# My new Oberon DX covers



## everyman (Jun 2, 2009)

I got two of them. (I went a little crazy, what can I say?) I'm sure there are a few
people on here who will understand. 

I'll have to take better pictures. But this gives you some idea.

Tree of Life










Sky Dragon


----------



## libros_lego (Mar 24, 2009)

I like the Tree of Life. Is it saddle? It looks darker.


----------



## mlewis78 (Apr 19, 2009)

Congratulations on your new covers.


----------



## Bren S. (May 10, 2009)

Congrats


----------



## kevin63 (Feb 10, 2009)

Very nice.  I'm really starting to like those black on black designs.


----------



## Spiritwind 1 (Jun 18, 2009)

You did a great job picking them out. They are great as all the Oberon covers are. Congrats! I hope you enjoy yours as much as I am enjoying mine!!!!


----------



## nathan19 (Jul 10, 2009)

dang those look really nice!


----------



## Ruby296 (Nov 1, 2008)

WOW!


----------



## luvmy4brats (Nov 9, 2008)

Very pretty!
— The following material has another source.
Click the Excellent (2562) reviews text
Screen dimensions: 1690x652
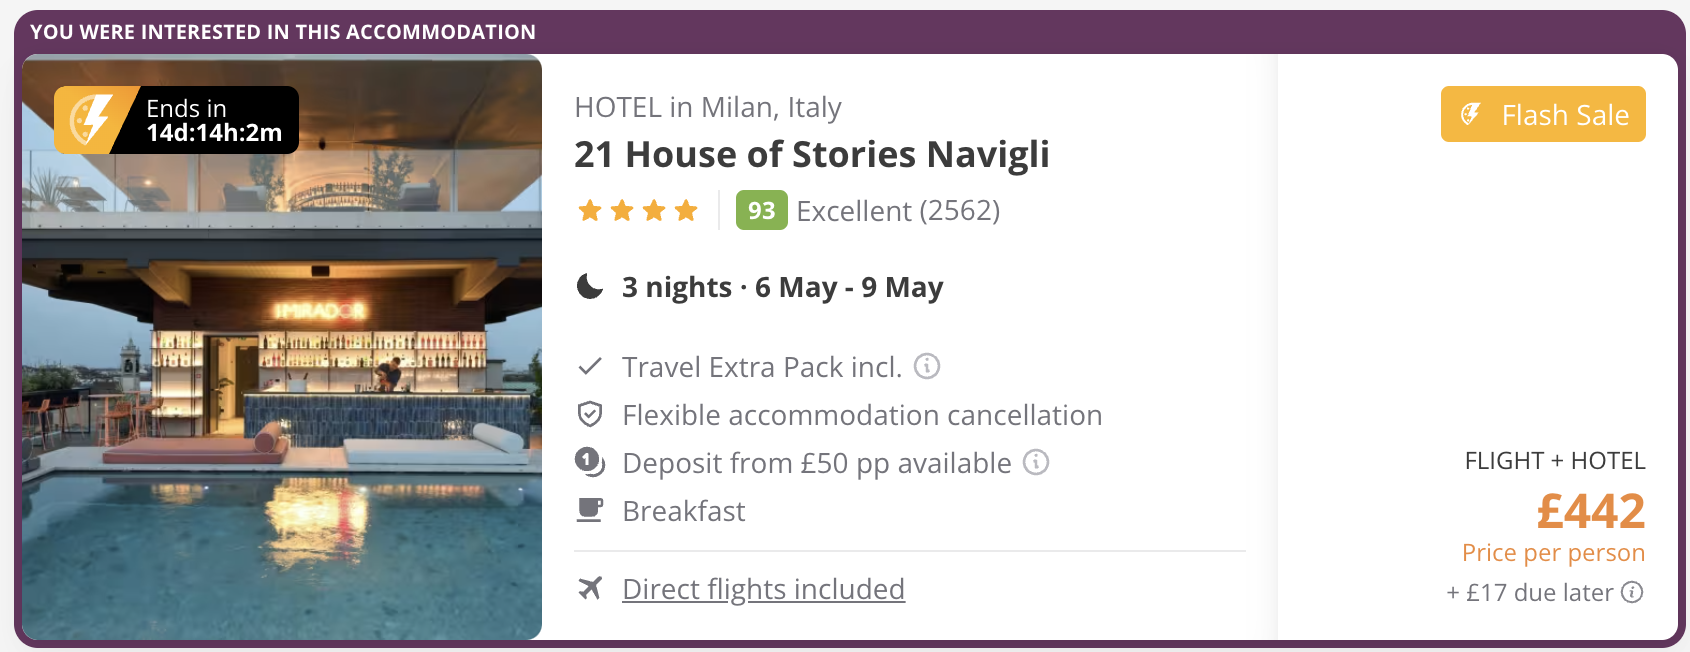pos(898,211)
Enjoy your new covers.


----------



## Sweety18 (Feb 14, 2009)

They look great.


----------



## Patrizia (Oct 29, 2008)

I have the dragon in red but the black is GORGEOUS


----------



## wmgordon (Jul 16, 2009)

They look great, but how well do they work?


----------



## Patrizia (Oct 29, 2008)

oh that work great there is also a built in platform feature so you can read it standing up (horizontal) they are wonderful and a gorgeous work of art!!!!


----------



## everyman (Jun 2, 2009)

thank you all so much for you kind comments. 

jenni:  yes. it is the saddle color for tree of life. the picture is accurate in terms of the darker color.  i actually asked them to look to see if they had one that is darker. so i am not sure most of them are quite this dark.  i love it this way, though.
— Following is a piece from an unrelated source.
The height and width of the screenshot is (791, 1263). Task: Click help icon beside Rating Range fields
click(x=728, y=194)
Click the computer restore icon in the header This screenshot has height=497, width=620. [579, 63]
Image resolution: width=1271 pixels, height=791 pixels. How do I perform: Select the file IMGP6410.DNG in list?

kevin, glad you like the black on black.  it is different and very beautiful in its own special way.  thanks for the comment.

patrizia. we have twins!!  i am very glad you like it in black too.  maybe you will do the honors of showing yours in red? love to see it.

wmgordon, they work exceptionally well. using it in platform mode is so great. very easy to achieve. and makes reading a real pleasure. also, i should mention,  they fold extremely flat when you put the cover behind the kindle. much flatter, in fact than the K2 cover. i had read in another thread that someone was concerned with that. 

great to hear from all of you!!!


----------



## F1Wild (Jun 15, 2009)

I love the black on black!  Very sophisticated, yet with a twist!  Not as girlie as some of the covers (all brands) can be!


----------



## koolmnbv (Mar 25, 2009)

I love the saddle color leather.


----------



## everyman (Jun 2, 2009)

a couple more pics. with skin. the lights dull the colors of the skin unfortunately.
but you get the idea. in person, the skin is much darker and much more rich in tone.


----------



## mlewis78 (Apr 19, 2009)

I think the flash makes the black appear to be lighter than it is, but you need flash indoors.


----------



## koolmnbv (Mar 25, 2009)

I LOVE the combo, stunning together!


----------



## everyman (Jun 2, 2009)

glad you like it, kool


----------



## fblau (Aug 8, 2009)

I just got my Oberon covers and skins.... so I thought I would post it here!










I discovered that the new Moleskine softcover notebooks fit PERFECTLY inside the Oberon cover... so the only thing else I am thinking of doing is adding some felt contact paper on the pack of it to better protect the Kindle screen!


----------



## F1Wild (Jun 15, 2009)

fblau said:


> I just got my Oberon covers and skins.... so I thought I would post it here!
> I discovered that the new Moleskine softcover notebooks fit PERFECTLY inside the Oberon cover... so the only thing else I am thinking of doing is adding some felt contact paper on the pack of it to better protect the Kindle screen!


Nice combo and great idea!


----------



## mlewis78 (Apr 19, 2009)

Very nice, fblau.


----------